◆ Instruction
Find each line in the items below that contains the string "bubble", and copy those lines out in full.

━━━ Dataset entries ━━━

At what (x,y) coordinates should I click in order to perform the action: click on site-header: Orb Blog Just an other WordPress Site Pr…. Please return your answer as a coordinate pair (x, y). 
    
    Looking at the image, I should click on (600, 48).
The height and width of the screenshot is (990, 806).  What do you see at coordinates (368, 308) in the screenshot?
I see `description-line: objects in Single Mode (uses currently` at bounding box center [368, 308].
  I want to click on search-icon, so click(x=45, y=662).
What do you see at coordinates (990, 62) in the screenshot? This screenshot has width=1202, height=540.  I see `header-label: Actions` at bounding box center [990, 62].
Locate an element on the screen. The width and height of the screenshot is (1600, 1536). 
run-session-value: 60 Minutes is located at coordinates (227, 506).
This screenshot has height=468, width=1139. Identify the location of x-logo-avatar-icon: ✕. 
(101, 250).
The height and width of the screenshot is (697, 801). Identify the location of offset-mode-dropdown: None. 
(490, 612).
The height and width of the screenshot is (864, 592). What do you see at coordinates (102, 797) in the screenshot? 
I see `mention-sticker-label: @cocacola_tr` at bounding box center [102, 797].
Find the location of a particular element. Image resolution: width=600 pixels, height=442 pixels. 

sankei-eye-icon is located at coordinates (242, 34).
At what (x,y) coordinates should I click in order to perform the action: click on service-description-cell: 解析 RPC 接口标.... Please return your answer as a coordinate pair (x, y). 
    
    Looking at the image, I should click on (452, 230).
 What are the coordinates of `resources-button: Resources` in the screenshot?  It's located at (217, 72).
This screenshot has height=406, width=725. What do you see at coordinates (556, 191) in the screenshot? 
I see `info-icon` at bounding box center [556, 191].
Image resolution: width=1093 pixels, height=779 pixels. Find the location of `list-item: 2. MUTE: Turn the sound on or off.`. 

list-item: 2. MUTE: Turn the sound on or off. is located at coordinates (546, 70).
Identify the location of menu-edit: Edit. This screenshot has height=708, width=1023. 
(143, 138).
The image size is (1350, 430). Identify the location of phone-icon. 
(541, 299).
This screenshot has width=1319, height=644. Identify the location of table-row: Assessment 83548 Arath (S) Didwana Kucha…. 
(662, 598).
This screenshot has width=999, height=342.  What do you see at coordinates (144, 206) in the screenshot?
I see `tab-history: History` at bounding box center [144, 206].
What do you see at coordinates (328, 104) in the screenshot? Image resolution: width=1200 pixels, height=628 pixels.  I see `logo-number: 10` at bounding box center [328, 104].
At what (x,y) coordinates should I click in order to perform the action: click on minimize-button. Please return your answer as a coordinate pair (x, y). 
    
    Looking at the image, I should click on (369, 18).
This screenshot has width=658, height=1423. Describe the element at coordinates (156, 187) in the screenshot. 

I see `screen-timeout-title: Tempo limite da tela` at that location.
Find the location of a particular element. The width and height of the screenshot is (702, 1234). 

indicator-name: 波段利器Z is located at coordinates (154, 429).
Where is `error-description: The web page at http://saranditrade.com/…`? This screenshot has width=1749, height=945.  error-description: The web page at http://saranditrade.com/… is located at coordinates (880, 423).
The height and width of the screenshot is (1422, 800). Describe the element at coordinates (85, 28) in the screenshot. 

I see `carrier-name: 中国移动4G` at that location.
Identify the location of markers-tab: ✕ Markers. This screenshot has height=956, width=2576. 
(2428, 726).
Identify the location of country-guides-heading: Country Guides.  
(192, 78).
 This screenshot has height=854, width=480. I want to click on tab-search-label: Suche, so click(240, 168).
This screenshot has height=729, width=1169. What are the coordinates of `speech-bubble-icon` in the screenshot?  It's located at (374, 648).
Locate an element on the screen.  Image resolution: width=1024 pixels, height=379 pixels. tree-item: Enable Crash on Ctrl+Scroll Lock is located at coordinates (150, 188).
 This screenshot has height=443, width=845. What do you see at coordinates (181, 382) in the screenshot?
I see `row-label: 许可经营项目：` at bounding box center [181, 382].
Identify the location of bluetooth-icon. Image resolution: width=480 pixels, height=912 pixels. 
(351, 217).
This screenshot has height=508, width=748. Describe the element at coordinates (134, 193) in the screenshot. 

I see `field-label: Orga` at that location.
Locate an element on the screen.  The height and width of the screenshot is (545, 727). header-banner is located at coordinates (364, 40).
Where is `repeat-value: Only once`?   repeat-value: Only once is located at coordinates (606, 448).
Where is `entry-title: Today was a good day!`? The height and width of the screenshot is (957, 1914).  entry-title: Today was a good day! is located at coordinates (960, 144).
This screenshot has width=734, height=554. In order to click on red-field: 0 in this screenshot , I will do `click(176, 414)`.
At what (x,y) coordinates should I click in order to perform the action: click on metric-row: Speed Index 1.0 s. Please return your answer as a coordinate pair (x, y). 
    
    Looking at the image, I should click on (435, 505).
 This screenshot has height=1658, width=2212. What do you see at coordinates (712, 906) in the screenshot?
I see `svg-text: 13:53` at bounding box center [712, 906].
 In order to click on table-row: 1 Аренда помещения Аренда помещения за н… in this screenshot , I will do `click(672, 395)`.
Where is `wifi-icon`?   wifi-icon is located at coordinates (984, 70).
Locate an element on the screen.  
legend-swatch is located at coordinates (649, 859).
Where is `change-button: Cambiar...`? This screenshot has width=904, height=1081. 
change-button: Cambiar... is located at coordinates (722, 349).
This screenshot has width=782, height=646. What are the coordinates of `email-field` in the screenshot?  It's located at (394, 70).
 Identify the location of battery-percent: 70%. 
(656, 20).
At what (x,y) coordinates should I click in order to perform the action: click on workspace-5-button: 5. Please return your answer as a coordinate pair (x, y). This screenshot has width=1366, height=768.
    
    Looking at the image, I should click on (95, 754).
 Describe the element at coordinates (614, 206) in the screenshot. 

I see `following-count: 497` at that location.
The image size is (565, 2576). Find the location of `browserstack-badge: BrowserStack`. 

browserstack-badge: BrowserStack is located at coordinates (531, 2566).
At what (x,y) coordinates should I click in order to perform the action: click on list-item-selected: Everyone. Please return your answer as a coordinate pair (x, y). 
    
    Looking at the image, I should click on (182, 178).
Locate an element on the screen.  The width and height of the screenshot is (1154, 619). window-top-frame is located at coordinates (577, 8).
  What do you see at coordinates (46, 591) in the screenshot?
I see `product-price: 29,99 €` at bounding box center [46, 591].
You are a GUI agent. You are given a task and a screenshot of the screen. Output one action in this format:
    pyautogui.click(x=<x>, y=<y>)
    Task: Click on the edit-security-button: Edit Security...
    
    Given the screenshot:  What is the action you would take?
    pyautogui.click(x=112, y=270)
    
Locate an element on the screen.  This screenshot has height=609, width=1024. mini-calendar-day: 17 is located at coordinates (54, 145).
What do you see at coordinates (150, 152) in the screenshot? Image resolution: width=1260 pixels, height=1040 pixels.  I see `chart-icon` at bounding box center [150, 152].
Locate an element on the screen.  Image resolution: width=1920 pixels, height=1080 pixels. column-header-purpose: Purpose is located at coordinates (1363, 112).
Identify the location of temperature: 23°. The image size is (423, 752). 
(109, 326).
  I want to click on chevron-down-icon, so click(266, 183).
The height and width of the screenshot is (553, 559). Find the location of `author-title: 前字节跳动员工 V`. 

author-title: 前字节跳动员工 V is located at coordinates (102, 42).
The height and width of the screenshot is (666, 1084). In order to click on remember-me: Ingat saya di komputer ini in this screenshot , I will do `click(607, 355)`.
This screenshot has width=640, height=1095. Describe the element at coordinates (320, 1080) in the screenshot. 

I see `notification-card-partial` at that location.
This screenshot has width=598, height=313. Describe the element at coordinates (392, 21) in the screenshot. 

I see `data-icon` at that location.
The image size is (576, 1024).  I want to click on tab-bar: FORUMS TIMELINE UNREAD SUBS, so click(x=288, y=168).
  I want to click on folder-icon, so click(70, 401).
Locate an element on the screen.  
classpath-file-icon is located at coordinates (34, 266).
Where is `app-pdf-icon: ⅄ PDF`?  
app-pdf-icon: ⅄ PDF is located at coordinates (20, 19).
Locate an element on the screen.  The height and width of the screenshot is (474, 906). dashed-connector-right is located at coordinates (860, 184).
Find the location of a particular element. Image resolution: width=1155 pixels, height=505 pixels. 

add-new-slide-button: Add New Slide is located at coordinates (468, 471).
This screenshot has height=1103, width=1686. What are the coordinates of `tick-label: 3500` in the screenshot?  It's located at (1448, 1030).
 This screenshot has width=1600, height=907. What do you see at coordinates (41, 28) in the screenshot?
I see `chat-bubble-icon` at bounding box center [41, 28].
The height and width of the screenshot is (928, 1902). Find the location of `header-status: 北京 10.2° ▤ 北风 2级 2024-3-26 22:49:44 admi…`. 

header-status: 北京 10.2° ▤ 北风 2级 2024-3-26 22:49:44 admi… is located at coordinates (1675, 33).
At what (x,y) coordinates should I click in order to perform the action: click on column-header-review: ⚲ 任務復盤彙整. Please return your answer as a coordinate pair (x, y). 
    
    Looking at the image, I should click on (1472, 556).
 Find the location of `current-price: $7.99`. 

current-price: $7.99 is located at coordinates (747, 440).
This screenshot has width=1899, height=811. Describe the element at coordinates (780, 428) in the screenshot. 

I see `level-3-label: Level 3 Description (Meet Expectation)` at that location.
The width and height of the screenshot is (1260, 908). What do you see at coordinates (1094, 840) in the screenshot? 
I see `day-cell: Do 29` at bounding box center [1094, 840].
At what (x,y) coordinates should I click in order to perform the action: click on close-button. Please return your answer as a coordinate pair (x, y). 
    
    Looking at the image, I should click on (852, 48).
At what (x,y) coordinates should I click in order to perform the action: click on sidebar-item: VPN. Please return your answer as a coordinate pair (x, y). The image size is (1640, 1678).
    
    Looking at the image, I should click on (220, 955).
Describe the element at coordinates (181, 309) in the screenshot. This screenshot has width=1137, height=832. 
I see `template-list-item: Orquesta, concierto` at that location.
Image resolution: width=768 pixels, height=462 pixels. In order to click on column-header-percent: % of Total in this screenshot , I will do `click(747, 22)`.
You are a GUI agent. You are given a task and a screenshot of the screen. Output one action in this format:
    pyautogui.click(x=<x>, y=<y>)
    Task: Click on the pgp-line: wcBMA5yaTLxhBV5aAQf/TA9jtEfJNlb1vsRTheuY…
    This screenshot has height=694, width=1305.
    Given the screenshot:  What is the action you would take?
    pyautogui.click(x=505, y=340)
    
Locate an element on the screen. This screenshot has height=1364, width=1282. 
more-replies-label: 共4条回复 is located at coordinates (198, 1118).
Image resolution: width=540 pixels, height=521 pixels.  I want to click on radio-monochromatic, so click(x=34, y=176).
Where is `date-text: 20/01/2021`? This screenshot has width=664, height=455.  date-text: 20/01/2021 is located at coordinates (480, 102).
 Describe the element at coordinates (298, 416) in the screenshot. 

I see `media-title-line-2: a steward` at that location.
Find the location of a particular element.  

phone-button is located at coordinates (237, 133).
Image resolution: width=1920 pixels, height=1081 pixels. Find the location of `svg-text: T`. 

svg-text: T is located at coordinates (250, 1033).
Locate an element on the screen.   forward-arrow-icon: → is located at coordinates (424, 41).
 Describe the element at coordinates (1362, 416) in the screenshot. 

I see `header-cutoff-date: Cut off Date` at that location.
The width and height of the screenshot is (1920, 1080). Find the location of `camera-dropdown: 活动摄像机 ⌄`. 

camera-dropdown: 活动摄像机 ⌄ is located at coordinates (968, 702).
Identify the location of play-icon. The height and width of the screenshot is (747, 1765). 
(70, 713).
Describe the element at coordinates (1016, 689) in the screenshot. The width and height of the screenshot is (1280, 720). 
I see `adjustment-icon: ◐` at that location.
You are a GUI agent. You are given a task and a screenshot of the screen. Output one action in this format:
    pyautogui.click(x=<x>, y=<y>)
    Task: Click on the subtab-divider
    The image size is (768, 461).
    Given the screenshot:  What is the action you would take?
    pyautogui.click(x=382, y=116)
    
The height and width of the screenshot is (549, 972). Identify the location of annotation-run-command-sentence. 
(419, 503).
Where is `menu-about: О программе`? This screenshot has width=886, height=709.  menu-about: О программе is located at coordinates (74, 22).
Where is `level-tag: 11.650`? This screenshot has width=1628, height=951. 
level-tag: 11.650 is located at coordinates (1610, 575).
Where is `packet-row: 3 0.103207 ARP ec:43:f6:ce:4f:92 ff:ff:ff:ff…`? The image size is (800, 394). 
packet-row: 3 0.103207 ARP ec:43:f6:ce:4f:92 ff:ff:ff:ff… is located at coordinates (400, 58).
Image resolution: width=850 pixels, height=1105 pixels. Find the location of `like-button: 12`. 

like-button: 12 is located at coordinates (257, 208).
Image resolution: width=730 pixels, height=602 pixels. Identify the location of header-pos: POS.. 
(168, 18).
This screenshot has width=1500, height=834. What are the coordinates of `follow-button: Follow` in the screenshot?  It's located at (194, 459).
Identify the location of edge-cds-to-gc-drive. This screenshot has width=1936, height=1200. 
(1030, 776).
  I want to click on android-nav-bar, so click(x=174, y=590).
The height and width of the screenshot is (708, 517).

━━━

◆ Solved problem
This screenshot has height=729, width=1169. What are the coordinates of `speech-bubble-icon` in the screenshot?  It's located at (374, 648).
I see `chat-bubble-icon` at bounding box center [41, 28].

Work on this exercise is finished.